Data in this exercise:
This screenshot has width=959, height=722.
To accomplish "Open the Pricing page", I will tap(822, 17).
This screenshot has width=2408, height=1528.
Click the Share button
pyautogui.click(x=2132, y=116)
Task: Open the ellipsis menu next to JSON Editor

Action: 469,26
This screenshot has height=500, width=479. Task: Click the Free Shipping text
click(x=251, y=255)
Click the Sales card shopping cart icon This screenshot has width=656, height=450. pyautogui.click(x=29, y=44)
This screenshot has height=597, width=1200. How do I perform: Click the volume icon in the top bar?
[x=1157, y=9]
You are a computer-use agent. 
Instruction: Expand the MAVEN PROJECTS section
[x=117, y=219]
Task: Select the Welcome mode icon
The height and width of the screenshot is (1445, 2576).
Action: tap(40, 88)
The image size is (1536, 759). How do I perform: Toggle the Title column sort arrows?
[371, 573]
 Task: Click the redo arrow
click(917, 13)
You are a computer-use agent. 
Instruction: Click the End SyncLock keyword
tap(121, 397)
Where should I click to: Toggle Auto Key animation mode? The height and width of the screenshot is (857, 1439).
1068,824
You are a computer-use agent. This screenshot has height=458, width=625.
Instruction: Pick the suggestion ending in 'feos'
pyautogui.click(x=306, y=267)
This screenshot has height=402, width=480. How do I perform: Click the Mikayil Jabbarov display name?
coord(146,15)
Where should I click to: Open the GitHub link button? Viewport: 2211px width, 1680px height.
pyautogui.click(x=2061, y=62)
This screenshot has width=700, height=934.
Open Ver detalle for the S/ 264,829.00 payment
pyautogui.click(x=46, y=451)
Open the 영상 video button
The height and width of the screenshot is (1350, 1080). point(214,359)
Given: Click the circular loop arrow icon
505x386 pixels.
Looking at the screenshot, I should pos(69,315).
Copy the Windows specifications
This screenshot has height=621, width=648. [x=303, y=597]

Problem details: Scale everything from the line containing "Where should I click to: Open" down to the line containing "pyautogui.click(x=46, y=451)", both ends included, by writing out each of those lines again with the requests left unchanged. Multiply every coordinate in the answers by 1.75 and round it to a whole number, rounding halves up.

Correct output:
Where should I click to: Open the GitHub link button? Viewport: 2211px width, 1680px height.
pyautogui.click(x=3607, y=109)
This screenshot has width=700, height=934.
Open Ver detalle for the S/ 264,829.00 payment
pyautogui.click(x=81, y=789)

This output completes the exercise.